[Python-Dev] Unicode strings as filenames

Martin v. Loewis martin@v.loewis.de
Sun, 6 Jan 2002 13:14:55 +0100


> > Now that you have that change, please try to extend it to
> > posixmodule.c. This is where I gave up.
> 
>    OK. os.open, os.stat, and os.listdir now work. Placed temporarily at
> http://pythoncard.sourceforge.net/posixmodule.c

Looks good. The posix_do_stat changes contain an error; you have put
Python API calls inside the BEGIN_ALLOW_THREADS block. That is wrong:
you must always hold the interpreter lock when calling Python
API. Also, when calling _wstati64, you might want to assert that the
function pointer is _stati64. Likewise, the code inside posix_open
should hold the interpreter lock.

> os.listdir returns Unicode objects rather than strings. This makes
> glob.glob work as well so my earlier script that finds the *.html
> files and opens them works. Unfortunately, I expect most callers of
> glob() will be expecting narrow strings.

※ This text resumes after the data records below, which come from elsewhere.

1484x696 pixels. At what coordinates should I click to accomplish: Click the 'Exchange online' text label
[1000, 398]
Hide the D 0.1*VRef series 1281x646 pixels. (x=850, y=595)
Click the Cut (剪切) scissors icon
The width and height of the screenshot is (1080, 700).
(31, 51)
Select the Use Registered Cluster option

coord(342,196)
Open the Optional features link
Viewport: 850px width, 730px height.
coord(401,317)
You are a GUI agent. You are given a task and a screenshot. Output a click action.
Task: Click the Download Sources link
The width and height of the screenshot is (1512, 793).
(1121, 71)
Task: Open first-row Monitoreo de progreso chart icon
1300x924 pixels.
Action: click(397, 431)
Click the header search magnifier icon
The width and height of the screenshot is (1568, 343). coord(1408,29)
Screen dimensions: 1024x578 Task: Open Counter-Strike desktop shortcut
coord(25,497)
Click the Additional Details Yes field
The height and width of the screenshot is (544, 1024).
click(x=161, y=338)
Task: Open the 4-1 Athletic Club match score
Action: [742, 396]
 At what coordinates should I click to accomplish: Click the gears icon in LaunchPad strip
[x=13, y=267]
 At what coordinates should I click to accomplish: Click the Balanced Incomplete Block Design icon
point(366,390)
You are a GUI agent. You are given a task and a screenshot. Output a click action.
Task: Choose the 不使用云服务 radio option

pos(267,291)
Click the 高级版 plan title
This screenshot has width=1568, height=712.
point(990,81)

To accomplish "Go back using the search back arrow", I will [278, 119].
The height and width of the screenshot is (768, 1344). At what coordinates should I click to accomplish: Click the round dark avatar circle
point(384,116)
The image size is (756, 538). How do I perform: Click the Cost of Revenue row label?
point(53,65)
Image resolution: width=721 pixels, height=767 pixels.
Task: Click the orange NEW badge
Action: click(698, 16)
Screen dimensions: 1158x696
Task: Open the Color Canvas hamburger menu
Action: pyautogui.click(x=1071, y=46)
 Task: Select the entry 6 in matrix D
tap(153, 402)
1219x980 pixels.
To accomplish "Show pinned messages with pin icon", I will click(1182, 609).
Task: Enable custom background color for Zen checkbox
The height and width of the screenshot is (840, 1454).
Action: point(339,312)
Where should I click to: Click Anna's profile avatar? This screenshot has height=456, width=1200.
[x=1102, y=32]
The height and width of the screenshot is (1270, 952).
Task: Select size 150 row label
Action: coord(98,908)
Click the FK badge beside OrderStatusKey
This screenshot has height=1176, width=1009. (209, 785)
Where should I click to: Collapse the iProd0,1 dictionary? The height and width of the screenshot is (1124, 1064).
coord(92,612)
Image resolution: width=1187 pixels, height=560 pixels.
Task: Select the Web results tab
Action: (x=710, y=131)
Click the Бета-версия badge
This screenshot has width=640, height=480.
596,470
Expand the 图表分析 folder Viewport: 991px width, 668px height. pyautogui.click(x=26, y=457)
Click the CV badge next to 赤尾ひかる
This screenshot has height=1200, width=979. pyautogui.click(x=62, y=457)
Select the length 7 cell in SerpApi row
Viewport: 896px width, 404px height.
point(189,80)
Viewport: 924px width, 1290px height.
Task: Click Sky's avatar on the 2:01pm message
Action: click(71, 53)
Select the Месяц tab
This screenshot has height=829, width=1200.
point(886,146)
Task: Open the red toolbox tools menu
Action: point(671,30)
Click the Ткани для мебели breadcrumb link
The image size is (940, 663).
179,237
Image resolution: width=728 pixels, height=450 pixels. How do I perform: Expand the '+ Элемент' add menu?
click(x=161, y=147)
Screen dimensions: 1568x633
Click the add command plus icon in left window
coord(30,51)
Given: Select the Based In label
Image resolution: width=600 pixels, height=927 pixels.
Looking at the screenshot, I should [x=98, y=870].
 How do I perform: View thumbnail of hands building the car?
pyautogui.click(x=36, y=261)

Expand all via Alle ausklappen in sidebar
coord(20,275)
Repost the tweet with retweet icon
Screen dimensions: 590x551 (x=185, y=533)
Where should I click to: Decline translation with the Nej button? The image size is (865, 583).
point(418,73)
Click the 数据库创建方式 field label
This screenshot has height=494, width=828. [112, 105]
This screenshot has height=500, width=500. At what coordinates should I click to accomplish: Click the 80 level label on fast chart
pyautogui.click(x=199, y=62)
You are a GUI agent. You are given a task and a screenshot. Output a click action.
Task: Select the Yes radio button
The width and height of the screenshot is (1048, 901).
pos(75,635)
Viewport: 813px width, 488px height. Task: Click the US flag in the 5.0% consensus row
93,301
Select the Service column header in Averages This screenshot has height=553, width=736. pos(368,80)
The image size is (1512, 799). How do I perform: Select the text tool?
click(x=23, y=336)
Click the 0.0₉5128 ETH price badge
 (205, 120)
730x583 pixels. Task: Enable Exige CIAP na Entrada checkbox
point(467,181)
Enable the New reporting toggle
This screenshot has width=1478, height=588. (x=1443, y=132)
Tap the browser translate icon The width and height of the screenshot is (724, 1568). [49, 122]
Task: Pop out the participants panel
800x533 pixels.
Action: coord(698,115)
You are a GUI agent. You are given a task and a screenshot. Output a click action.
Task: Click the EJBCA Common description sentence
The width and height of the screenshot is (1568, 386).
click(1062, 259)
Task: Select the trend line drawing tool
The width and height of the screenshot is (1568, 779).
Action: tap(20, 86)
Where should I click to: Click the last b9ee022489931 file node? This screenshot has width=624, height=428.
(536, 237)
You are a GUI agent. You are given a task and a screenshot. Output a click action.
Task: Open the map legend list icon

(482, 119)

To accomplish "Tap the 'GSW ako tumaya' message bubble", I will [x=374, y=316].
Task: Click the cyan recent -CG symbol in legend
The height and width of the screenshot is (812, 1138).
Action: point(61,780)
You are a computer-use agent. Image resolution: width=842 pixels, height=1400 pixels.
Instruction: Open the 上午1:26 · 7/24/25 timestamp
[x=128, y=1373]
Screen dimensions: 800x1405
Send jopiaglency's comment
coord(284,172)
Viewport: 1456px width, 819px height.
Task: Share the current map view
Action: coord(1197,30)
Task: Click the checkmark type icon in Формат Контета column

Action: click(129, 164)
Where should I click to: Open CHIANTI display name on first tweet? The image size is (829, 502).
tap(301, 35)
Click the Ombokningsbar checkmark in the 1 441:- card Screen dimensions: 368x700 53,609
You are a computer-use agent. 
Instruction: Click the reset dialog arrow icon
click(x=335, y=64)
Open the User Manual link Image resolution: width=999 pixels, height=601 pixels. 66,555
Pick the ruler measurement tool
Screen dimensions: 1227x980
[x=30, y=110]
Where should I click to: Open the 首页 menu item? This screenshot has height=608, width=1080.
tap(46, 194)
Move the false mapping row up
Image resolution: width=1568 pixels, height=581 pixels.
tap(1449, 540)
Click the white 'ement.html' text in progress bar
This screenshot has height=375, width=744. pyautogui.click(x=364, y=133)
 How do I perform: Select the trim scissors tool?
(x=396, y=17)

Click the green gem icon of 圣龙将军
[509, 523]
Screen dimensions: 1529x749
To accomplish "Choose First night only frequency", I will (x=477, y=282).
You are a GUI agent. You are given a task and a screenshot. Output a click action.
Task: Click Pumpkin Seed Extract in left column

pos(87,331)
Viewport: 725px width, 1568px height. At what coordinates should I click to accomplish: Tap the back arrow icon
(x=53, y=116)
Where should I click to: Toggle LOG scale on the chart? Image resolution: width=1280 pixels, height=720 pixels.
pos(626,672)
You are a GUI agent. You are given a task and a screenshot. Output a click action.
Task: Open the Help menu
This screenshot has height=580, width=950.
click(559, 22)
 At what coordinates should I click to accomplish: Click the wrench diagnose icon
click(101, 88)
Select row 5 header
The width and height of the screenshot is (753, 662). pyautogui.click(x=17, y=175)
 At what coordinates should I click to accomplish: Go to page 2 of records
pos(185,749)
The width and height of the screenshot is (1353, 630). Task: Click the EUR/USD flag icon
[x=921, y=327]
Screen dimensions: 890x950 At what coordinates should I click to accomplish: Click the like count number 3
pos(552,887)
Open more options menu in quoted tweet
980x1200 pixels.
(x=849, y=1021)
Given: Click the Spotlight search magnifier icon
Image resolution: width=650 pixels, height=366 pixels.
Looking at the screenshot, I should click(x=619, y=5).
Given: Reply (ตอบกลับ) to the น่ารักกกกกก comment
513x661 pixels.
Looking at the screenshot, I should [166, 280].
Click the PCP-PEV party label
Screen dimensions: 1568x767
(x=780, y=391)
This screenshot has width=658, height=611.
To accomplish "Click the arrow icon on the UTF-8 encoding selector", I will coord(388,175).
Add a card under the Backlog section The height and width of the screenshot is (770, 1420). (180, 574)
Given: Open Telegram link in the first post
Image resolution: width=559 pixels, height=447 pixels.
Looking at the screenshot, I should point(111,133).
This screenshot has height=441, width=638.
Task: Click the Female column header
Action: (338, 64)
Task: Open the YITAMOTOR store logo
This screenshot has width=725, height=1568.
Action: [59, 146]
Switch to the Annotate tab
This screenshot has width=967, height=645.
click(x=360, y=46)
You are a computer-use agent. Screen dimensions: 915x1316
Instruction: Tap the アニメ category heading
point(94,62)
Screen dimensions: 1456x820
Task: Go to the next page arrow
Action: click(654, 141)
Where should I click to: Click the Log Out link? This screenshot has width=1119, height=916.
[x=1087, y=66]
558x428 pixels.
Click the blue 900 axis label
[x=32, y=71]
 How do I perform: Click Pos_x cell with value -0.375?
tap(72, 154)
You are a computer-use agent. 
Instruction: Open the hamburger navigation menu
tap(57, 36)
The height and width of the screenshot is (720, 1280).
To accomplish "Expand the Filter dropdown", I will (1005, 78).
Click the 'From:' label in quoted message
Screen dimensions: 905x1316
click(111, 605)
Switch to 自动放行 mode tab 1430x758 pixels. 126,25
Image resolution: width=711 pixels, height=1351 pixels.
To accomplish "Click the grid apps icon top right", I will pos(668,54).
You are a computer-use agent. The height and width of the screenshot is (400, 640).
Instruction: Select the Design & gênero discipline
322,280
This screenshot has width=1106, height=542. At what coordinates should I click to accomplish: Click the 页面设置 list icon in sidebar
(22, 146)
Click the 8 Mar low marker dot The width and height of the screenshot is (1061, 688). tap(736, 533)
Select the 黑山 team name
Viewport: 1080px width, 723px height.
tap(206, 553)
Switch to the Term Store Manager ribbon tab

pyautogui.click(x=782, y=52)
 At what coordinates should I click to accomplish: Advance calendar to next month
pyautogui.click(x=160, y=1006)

That is not that much of a problem; we could try to define API where
it is the caller's choice.

However, the size of your changes is really disturbing here. There
used to be already four versions of listing a directory; now you've
added a fifth one. And it isn't even clear whether this code works on
W9x, is it?

There must be a way to fold the different Windows versions into a
single one; perhaps it is acceptable to drop Win16 support. I think
three different versions should be offered to the end user:
- path is plain string, result is list of plain strings
- path is Unicode string, result is list of Unicode strings
- path is Unicode string, result is list of plain strings

Perhaps one could argue that the third version isn't really needed:
anybody passing Unicode strings to listdir should be expected to get
them back also. That would leave us with two functional features on
windows. I envision a fragment that looks like this

#ifdef windows
  if (argument is unicode string) {
#define strings wide
#include "listdir_win.h"
#undef strings
  } else {
    convert argument to string
#define strings narrow
#include "listdir_win.h"
#undef strings
#endif

If you provide a similar listdir_posix and listdir_os2, it should be
possible to get a uniform implementation.

> > Notice that, with changing
> > Py_FileSystemDefaultEncoding and open() alone, you have worsened the
> > situation: os.stat will now fail on files with non-ASCII names on
> > which it works under the mbcs encoding, because windows won't find the
> > file (correct me if I'm wrong).
> 
>    If you give it a file name encoded in the current code page then it may
> fail where it did not before.

I was actually talking about stat as a function that you haven't
touched, yet. Now, os.rename will fail if you pass two Unicode strings
referring to non-ASCII file names. posix_1str and posix_2str are like
the stat implementation, except that you cannot know statically what
the function pointer is.

Regards,
Martin